I’m reading Flicker, a book by psychologist Jeffrey Zacks about what happens in our brains when we watch movies. Haven’t finished yet, so what I have to say is half-baked — suffice it to say I like the book, although I always surprise myself by not liking psychology very much — but it makes an argument that shows itself everywhere around the psychology of movies. Namely, it makes a case that films will sooner or later be usurped by, or otherwise incorporate elements of, video games.
Usually, the bones of this argument are something like:
- For a very long time, movies and video games didn’t exist.
- Then, movies did exist and video games didn’t. Movies became very popular, though they are sometimes criticized as a passive medium.
- Video games revealed new frontiers of interactivity in media, thereby solving the fatal flaw of movie watching.
C. Thi Nguyen, discoverer of the “stupid game” and archpriest of whatever it is I’m doing here, devotes the length of his book Games: Agency as Art (which came in the mail just before Flicker, and which I’m so excited to read) to defining the art form of games. He writes:
Games… are a distinct art form. They offer us access to a unique artistic horizon and a distinctive set of social goods. They are special as an art because they engage with human practicality — with our ability to decide and to do.
What irks me about the “movies will eventually become games” argument is that it assumes either that all art will converge into one perfected art form, or it denies that games are unique as a medium, instead supposing that they exist as some benign growth waiting to be reabsorbed into the body of other media.

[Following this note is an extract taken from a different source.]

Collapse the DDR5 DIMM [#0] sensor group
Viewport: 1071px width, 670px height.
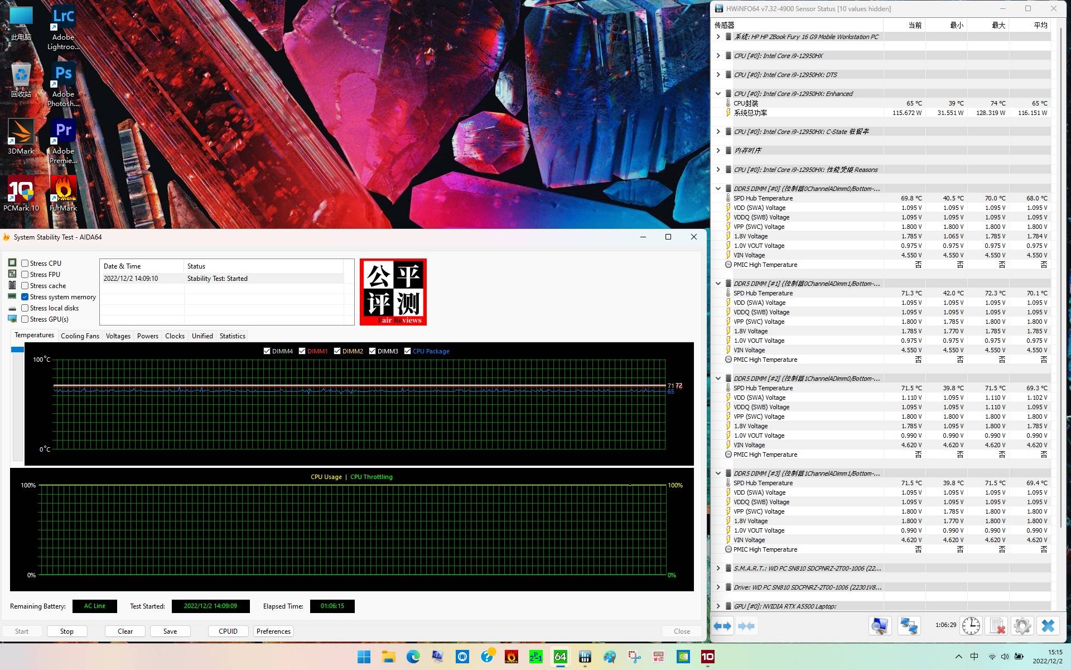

Movies are new, but passive forms of engagement are not. Books, plays, operas, ballads, folk songs, water cooler conversations, murals, histories, oral tradition. Video games are new, but our ability to interfere with narratives is hardly new. At a campfire, you could always shout over the storyteller. Games in general are ancient.
Both forms need to exist. One emerges from our trust that other people have stories to tell, and that those stories are functionally or aesthetically useful; the other comes from our need for cognitive enrichment, for fun. Both inscribe some kind of information for posterity. Movies — and books, too, though in different specifics — write down narratives. C. Thi Nguyen argues that games inscribe mindsets, forms of agency, certain methods of engagement. His argument is really persuasive, from what all I’ve read so far.

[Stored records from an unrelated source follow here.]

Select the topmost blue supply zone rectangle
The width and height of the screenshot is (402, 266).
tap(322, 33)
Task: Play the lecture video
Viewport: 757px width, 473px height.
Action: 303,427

Anyway, thank you letting me share my befuddlement with this problem. Not all art is either narrative or practical. A lot is neither. A lot is both. None would dominate the culture if they weren’t emerging naturally and, to some extent or another, necessesarily. Which makes it especially funny that, as far as I know, no interactive movie experiment (like Black Mirror: Bandersnatch) ever captured prolonged interest.